Exercise inputs >>
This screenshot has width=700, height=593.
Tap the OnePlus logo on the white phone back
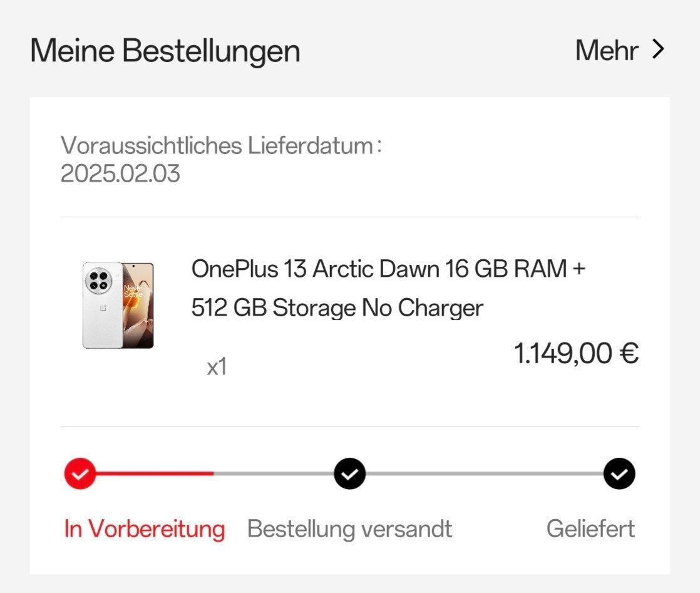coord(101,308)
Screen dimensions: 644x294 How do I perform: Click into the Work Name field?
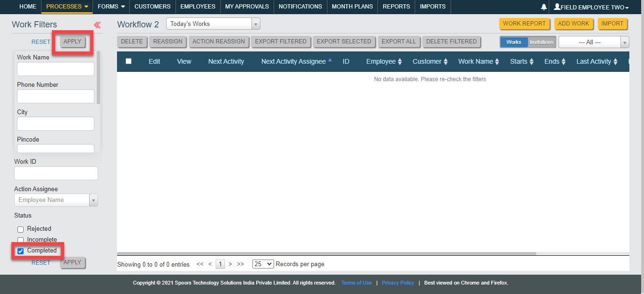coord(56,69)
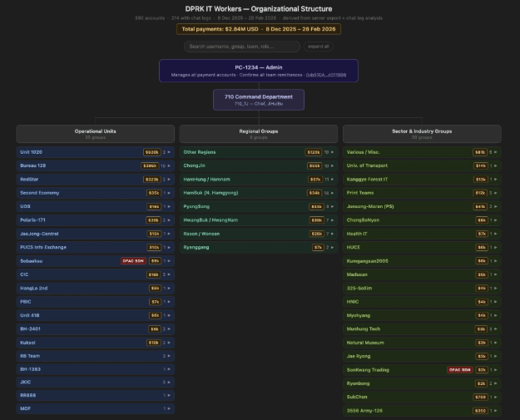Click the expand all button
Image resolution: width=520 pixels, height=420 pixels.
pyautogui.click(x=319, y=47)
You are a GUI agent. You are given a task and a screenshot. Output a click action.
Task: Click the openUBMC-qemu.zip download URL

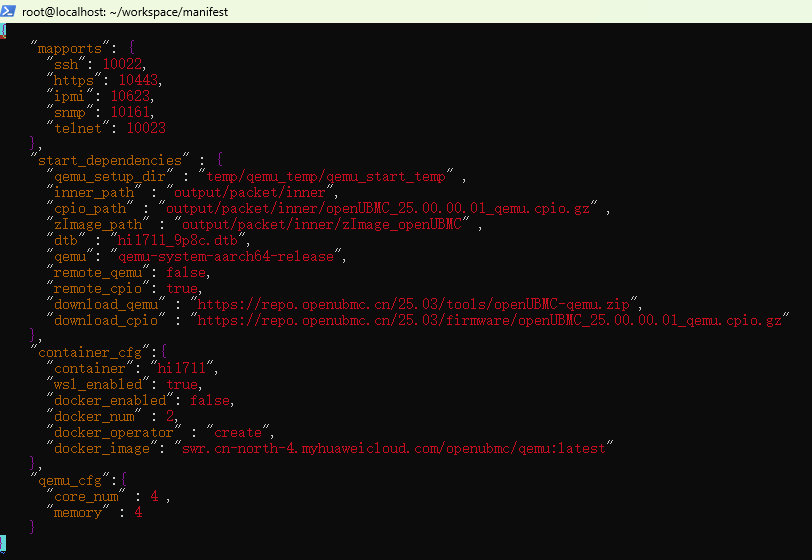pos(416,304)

Task goal >> Put the entries, from the first line through the line that contains "coord(101,308)", into a JSON list of strings with one string per line. Omit blank lines and leave out the pictures.

Result for this task >>
[
  "This screenshot has width=700, height=593.",
  "Tap the OnePlus logo on the white phone back",
  "coord(101,308)"
]